Tuesday, September 7, 2010

Times have gotten rougher.

I'm back from Ecuador, and surprisingly in one piece. There were several moments on this trip that made me believe that I perhaps would not make it home. The number one being the bus crash I got into on August 31. Apparently the bus driver fell asleep, hit a bad bump as he drifted off the road, was jolted awake and we started to fishtail. Eventually we started rolling off the road, the bus started to flip over, and I got thrown out of the window. Again, I am surprisingly home and in one piece. I have some pretty epic battle wounds, but they'll heal. I just hope that I can say the same about my back and ribs. It happened near the coast, so the fall off the road was not too far.
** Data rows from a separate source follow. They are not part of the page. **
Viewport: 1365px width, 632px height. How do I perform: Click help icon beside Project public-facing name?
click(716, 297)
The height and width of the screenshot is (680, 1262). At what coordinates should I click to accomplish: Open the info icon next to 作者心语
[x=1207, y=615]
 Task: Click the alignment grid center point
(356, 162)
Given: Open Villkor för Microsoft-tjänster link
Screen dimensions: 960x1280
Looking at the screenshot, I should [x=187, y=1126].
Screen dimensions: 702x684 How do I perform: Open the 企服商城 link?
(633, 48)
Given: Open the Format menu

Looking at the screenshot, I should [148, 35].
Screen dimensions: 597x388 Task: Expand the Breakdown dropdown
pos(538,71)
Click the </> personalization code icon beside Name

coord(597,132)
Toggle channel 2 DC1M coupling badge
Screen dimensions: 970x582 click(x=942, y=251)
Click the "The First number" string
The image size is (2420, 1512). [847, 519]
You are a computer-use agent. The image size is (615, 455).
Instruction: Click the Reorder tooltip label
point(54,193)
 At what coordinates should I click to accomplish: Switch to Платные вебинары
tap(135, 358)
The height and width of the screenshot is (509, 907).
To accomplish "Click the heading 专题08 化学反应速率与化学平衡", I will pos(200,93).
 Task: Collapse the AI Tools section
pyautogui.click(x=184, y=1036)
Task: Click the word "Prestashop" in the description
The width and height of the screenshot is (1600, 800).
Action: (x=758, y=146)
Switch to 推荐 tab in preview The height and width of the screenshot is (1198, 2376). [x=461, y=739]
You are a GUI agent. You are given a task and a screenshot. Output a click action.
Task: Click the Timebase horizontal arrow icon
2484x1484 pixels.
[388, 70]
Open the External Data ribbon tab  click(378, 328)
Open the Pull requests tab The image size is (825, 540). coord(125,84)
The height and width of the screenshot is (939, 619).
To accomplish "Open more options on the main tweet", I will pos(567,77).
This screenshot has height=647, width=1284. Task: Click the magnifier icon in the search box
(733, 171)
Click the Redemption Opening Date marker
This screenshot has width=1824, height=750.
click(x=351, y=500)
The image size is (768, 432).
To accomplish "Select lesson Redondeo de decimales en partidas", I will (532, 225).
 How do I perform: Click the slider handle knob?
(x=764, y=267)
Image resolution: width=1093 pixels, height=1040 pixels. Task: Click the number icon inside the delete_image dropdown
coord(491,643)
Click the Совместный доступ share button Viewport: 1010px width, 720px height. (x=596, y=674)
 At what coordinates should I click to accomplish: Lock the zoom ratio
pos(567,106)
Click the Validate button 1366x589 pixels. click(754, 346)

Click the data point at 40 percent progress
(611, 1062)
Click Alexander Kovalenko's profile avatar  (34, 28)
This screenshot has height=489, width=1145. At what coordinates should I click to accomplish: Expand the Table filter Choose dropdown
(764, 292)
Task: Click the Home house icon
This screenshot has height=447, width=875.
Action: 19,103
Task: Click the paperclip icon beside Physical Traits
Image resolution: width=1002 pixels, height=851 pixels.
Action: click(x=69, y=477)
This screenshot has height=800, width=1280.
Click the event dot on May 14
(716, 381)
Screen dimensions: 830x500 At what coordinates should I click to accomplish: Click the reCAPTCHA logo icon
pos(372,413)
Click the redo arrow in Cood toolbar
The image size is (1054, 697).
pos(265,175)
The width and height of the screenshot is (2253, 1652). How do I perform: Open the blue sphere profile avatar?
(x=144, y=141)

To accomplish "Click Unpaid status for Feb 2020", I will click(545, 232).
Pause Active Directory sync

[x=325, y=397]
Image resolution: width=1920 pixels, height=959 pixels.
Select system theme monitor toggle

But still, I know I am lucky to be alive.

The worst part of the entire ordeal was not actually getting into a crash. 2 days earlier there was another bus accident near the capital, Quito. For those not familiar with Ecuador's geography, the Andes mountains run right through the center of the country. As a result, Quito is over 10,000 feet above sea level. It's known as 2-mile-high-city. (To put that in perspective, Denver is 1-mile-high-city, so Quito is twice as high up.) Since this other bus crash happened near Quito, and fell over 300 feet off a mountain, it had fatal results. 38 people died. The bus driver had so many driving violations he should not have even been allowed to have a license, much less be employed by a bus company. The company is now shut down, thankfully.

In Ecuador, bus crashes are regular occurrences, not freak accidents. In fact, the same day our bus skidded off the road, 15 hours earlier another bus did the same just 2 hours away. Another accident happened just before we left, and not even a week ago, 9 more people died in an Ecuadorian bus crash from the same company we were on (Reina del Camino, a supposedly reputable company, although I beg to differ. They seem to be having "bad luck" lately. Within the last month they have had 2 bus crashes plus a hijacking. They probably should be investigated by Ecuador's transit department.) I think it is incredibly sad that this is every day life for Ecuadorians. Their lives are not seen as valuable. (On our bus tickets, it said that if we were to die or become paralyzed, our families would receive just $3,000 and they would only cover up to $500 of hospital bills. Imagine if Greyhound tried to pull that!!!) The bus drivers do not learn from the other accidents and still gamble with these people's lives. Either way, the bus drivers are paid the same and the faster they get to their destination, the sooner they can get on with their life for the day. Tourists, especially budget travelers like myself, are susceptible to these horrible chances as well. We can't afford to rent cars, hire private taxis, or fly from city to city. 2 years ago, 5 Brits died from another Reina del Camino crash. People are forced onto these buses because of economic reasons and every time they do, they could lose their life. Sad to say, but if we were in Colombia this would not have happened. Even in a country where you could get kidnapped and held for ransom, Colombia has much stricter bus regulations than Ecuador has.

Another pathetic item about this whole ordeal... The next day we had to go back to where we bought our tickets and they would not refund us! They would only issue us no tickets. SERIOUSLY?!